* Jobs:
A - Answer these questions using the abstract on high frequency trading risk metrics:
(i) In which journal is the paper forthcoming?
(ii) What quantity does the HF trader maximize?
(iii) What drives the dynamics of the asset's midprice?
B - List every length of holding period that the abstract on high frequency trading risk metrics gives for the strategies it studies.

Risk Metrics and Fine Tuning of High Frequency Trading Strategies
University College London - Department of Mathematics
University of Toronto - Department of Statistics
February 24, 2012
Forthcoming, Mathematical Finance
We propose risk metrics to assess the performance of High Frequency (HF) trading strategies that seek to maximize profits from making the realized spread where the holding period is extremely short (fractions of a second, seconds or at most minutes). The HF trader maximizes expected terminal wealth and is constrained by both capital and the amount of inventory that she can hold at any time. The risk metrics enable the HF trader to fine tune her strategies by trading off different metrics of inventory risk, which also proxy for capital risk, against expected profits. The dynamics of the midprice of the asset are driven by information flows which are impounded in the midprice by market participants who update their quotes in the limit order book. Furthermore, the midprice also exhibits stochastic jumps as a consequence of the arrival of market orders that have an impact on prices which can give rise to market momentum (expected prices to trend up or down). The HF trader's optimal strategy incorporates a buffer to cover adverse selection costs and manages inventories to maximize the expected gains from market momentum.

* Given records:
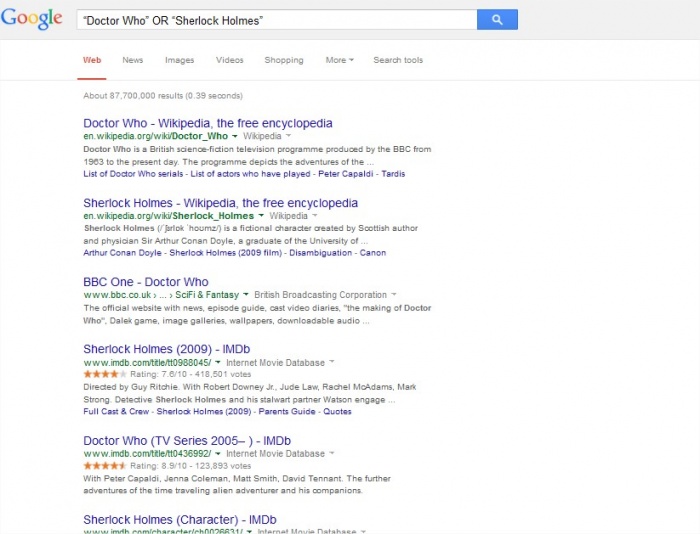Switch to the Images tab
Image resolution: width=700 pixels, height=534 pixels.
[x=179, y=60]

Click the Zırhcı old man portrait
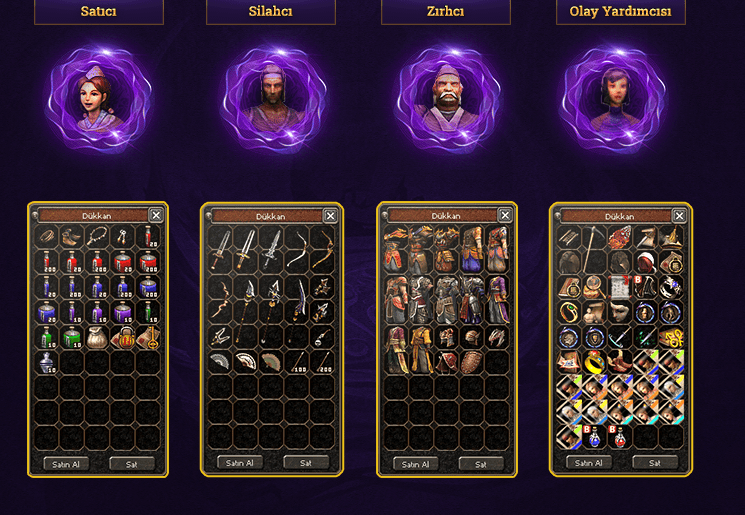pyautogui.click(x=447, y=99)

* Answers to the exercise:
A -
(i) Mathematical Finance
(ii) Expected terminal wealth
(iii) Information flows, which market participants impound in the midprice by updating their quotes in the limit order book

B -
- Fractions of a second
- Seconds
- At most minutes